Task prompt: Write out the passage of the Tomcat thread-dump discussion starting at "wsSession.getAsyncRemote().sendText(...) - you" and ending at "call its callback.".

Document passage:
"""

As you can see, the second thread has locked a monitor on which the first one is waiting. I'm not sure this is a problem, but is strange I guess and may be a deadlock that is the reason for the trouble I have. This happens both with the APR endpoint and with the Nio one (when I'm using our site over HTTPS or over HTTP).
Comment 2 Mark Thomas 2019-03-01 12:15:48 UTC
I've been looking at the full thread dump (https://github.com/cometd/cometd/files/2779329/threads.zip) which which the two threads mentioned above have been extracted.

Thread #206 is blocked by thread #203. That looks normal. Tomcat uses per socket locks to ensure two threads don't try to access the same socket at the same time.

So why is thread #203 blocked? It has made a call into org.cometd.websocket.server.WebSocketEndPoint.onMessage() that has not returned. It is waiting for a call to CompletableFuture.get() to return.

I've looked through the thread dump and I can't find:
- any reference to either the condition or the lock that thread #203 is waiting for;
- any code that looks like it might be doing some processing with a view to calling succeed() or fail() on that Promise.

The Promise.Completable is used here:
https://github.com/cometd/cometd/blob/4.0.x/cometd-java/cometd-java-websocket/cometd-java-websocket-javax-server/src/main/java/org/cometd/websocket/server/WebSocketEndPoint.java#L62

I don't see anywhere where that call to onMessage could result in either succeed() or fail() not being called on the Promise but that is what the stack trace suggests is happening and I am not at all familiar with the CometD code so I might be missing something.


I also note that the original description makes reference to calling wsSession.getAsyncRemote().sendText(...) and that not returning but I don't see any evidence of that call in the stack trace either.

At the moment, I'm not sure where the root cause lies but I am not seeing any evidence that suggests that this is a Tomcat bug.
Comment 3 Boris Petrov 2019-03-01 20:16:47 UTC
Thank you for the detailed answer.

I'll start with the end of your message.

In the GitHub issue I answered a couple of days ago with the following message:

I downgraded to CometD 3.1.8 and the problem goes away. CometD 4 introduced async methods for authorization and some other things which I guess use the async IO implementation of Tomcat. What I think happens is that Tomcat 9 (all versions) have a deadlock in their code. CometD 3 uses synchronous IO which works correctly in Tomcat and that's why it works fine. Does that make sense?

The same question I ask to you - does what I wrote there make sense? Is it possible that something like that happens? Is that consistent with everything you've read from my posts? Is it consistent with these stacktraces that you see?

wsSession.getAsyncRemote().sendText(...) - you will not see this in the stacktraces because that's an asynchronous call - the original thread called this method and then continued on. What happens inside it is probably in another thread which could be one of the two that are blocked, not sure. The evidence about this is the println's that I've put and pasted in the GitHub issue.

I'm also not familiar with CometD's code. You can see in the repo that I created that I put some logging here and there and I've pasted the output. I also am not sure what calls what and what goes where, I'm just sure that wsSession.getAsyncRemote().sendText(...) is called and it doesn't call its callback.

"""

Data extract:
"""

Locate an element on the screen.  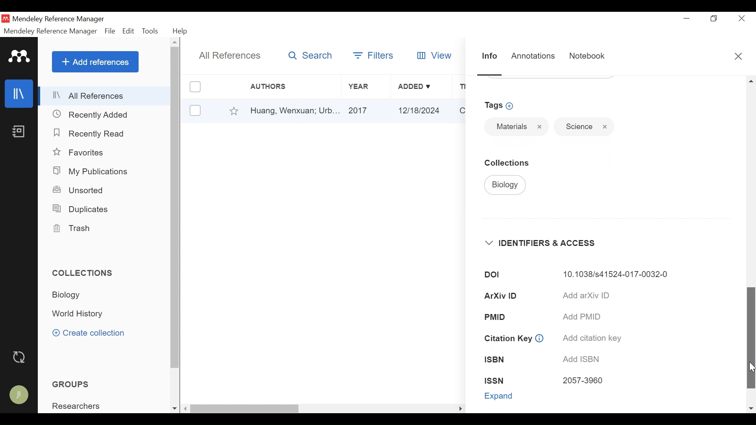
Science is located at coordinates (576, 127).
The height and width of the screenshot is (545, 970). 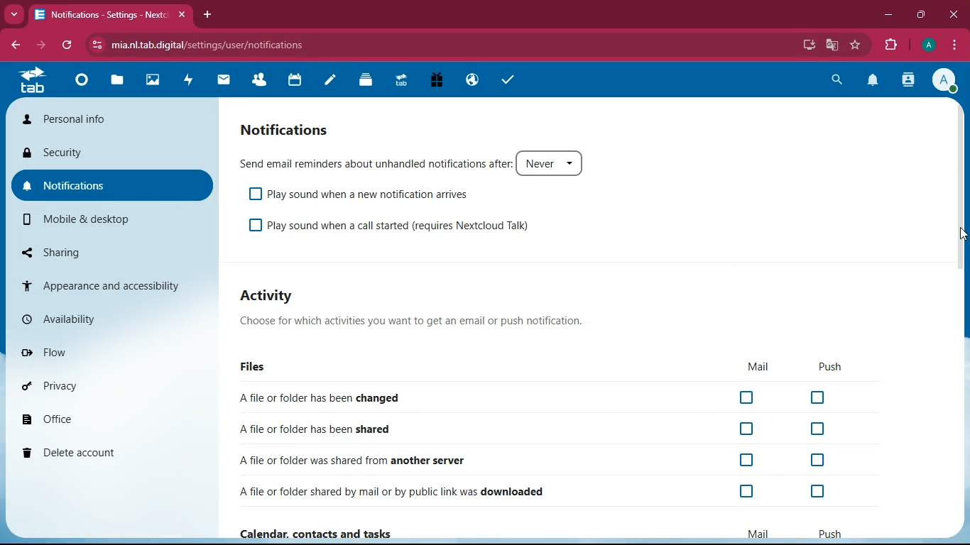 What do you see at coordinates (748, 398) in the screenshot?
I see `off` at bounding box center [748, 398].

"""

Task answer:
wsSession.getAsyncRemote().sendText(...) - you will not see this in the stacktraces because that's an asynchronous call - the original thread called this method and then continued on. What happens inside it is probably in another thread which could be one of the two that are blocked, not sure. The evidence about this is the println's that I've put and pasted in the GitHub issue.

I'm also not familiar with CometD's code. You can see in the repo that I created that I put some logging here and there and I've pasted the output. I also am not sure what calls what and what goes where, I'm just sure that wsSession.getAsyncRemote().sendText(...) is called and it doesn't call its callback.